Was ist von den Thule Chariot Anhängern zu halten? Inkl. passender Babyschale.


----------



## wintermute (28. Juni 2016)

Hi,

Die Frage ist natuerlich, was sind für Euch Bike-Touren?

Geht es wirklich mit Kind die schmalen Singletrails entlang, oder soll es temporär (mit Kind) die "nur" "Waldautobahn" sein?

Soll es ein reiner Fahrradanhänger sein, oder soll das Teil evtl. auch als Kinderwagen/Buggy/Jogger verwendet werden?

Der Singletrailer ist ein reiner Bikeanhänger, das aber auch in letzter Konsequenz, Das heisst, damit wirst Du auch "richtig" Bike können. Natürlich immer dran denken, dass Du wertvolle Fracht spazieren faehrst.

Seit kurzem Gibt es ein Alternative zum Singletrailer, den Kolofogo. Der ist auch ein Einrädiger Anhänger, mit Federung, der aber auch als Kinderwagen zu gebrauchen ist. Wie praktikabel das hin und her Wechseln ist zwichen Buggy und Anhänger weiss ich nicht, habe den Kolofogo erst seit einer Woche. Es gibt aber einen Thread hier im Forum dazu.

Dann gibt es noch die Chariots (jetzt Thule). 
Da hatten wir beim Ersten Kind den Couger Einsitzer. Der War für uns dann auch der alleinige Kinderwagen und Fahrradanhänger. Miner Meinung nach ein Superteil mit dem breitesten Einsatzspektrum (gibt sogar Ski-Adapter dafür). Dadurch, dass er zweispurig ist, müssen die Weg natürlich eine Mindestbreite haben und die Federung ist nur in Grenzen geländetauglich, aber immer noch viel besser als gar nix. Das teil hat erstaunlich viel mitgemacht.

Als das Zweite kam hatten wir kurzzeitig den Croozer 2-Sitzer. Das ist meiner Meinung nach eine für den Preis sehr brauchbare Variante. nur die fehlende Federung hat uns ihn letztendlich wieder verkaufen lassen.

Wir haben dann einen Chariot Captain gekauft. Das ist ein Riesenschiff. ;-) nicht mehr wirklich als Kinderwagen im Grossstadtdschungel einsetzbar, aber ein Lastesel bis zum "Geht nicht mehr". ich hatte teilweise 2 Kinder, Grill-und Picknickzubehör und laufrad und Kinderfahrrad drin und dran befestigt. ;-)

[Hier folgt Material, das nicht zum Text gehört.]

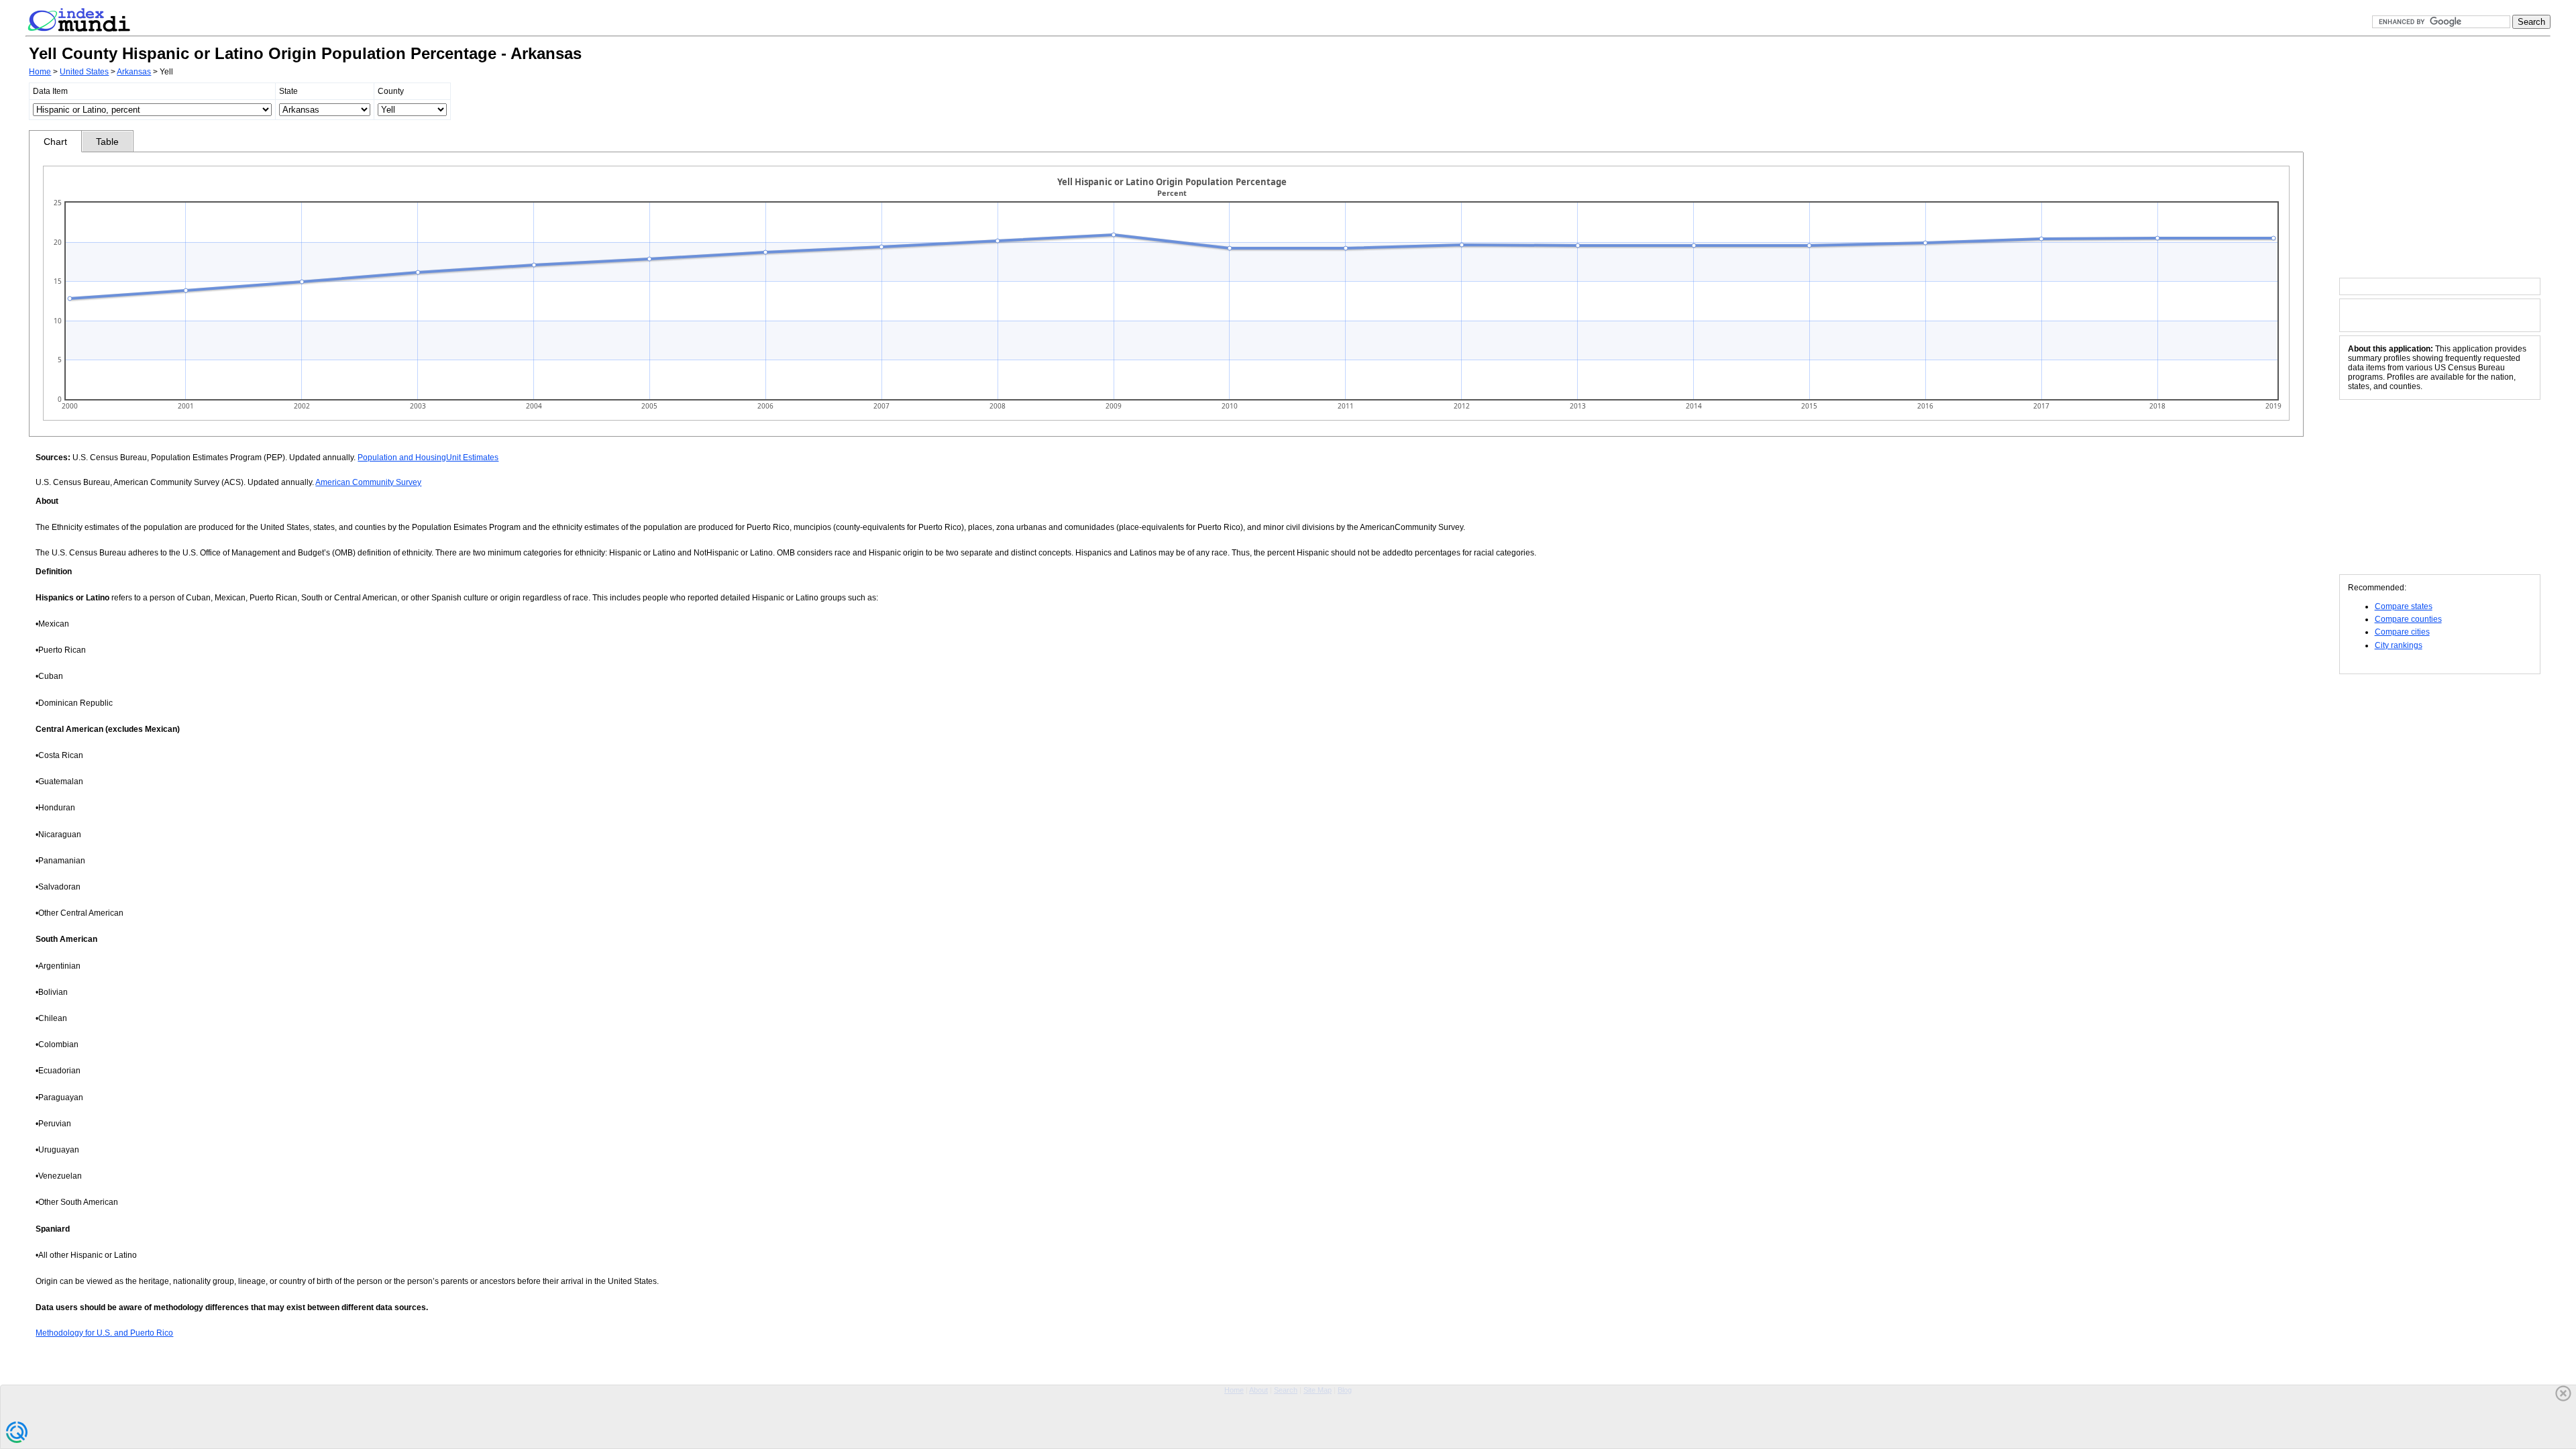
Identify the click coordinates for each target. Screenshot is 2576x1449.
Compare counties (2408, 619)
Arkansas (134, 71)
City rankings (2398, 645)
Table (107, 141)
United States (84, 71)
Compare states (2403, 606)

Also am besten versuche mal das gewünschte Einsatzszenario realistisch abzuschätzen, dann schränkt sich die auswahl schon ein.
Das budget tut dann ein übriges. ;-)

Evtl. ist auch ein gebrauchter Chariot oder Croozer eine Alternative. Durch das schnelle Wachstum der Kinder oder die dann doch nicht so umfangreiche Nutzung seitens anderer Eltern kann man die Dinger gebraucht und in teilweise sehr guteM Zustand bekommen.

Zum Zubehaör:
Für solche Kleinen muss  anfangs eine Weber babyschale oder die Thule/Chariot Hängematte sein und entsprechende Tücher zum Abdecken als Sonnenschutz.
Der Rest ergibt sich beim Benutzen.

Thomas


----------



## bernd e (29. Juni 2016)

Wir haben (noch) den Chariot (Thule) Cougar 1 und sind begeistert von ihm. Wie Wintermute schreibt, sehr großer Einsatzbereich. Egal ob Wanderung, Winter, Fahrrad ... er ist ein toller begleiter. Die Gebrauchtpreise machen den rel. hohen Preis auch wieder wett. Vorher hatten wir kurz einen Croozer zum testen. Er ist zwar günstiger, aber hat auch große Nachteile (Gewicht, Handhabung, Kofferraum stört beim schieben).

Als Tuning hatte ich breite Big-Apple Reifen und beim Fahrradbetrieb ein Spritzschutz (Fahrrad, Hinterrad) montiert.

ps. unser Cougar steht übrigens zum Verkauf


----------



## EA-Tec (29. Juni 2016)

Vielen Dank schon mal für die Antworten - primär geht es um Waldautobahnen. Das Baby soll einfach bequem drin liegen können, und nicht komplett durchgeschüttelt werden, bzw. falls doch, dann bitte ohne Schäden. Der Thule Cougar würde uns soweit ganz gut gefallen, vor allem ist er preislich auch äußerst attraktiv. 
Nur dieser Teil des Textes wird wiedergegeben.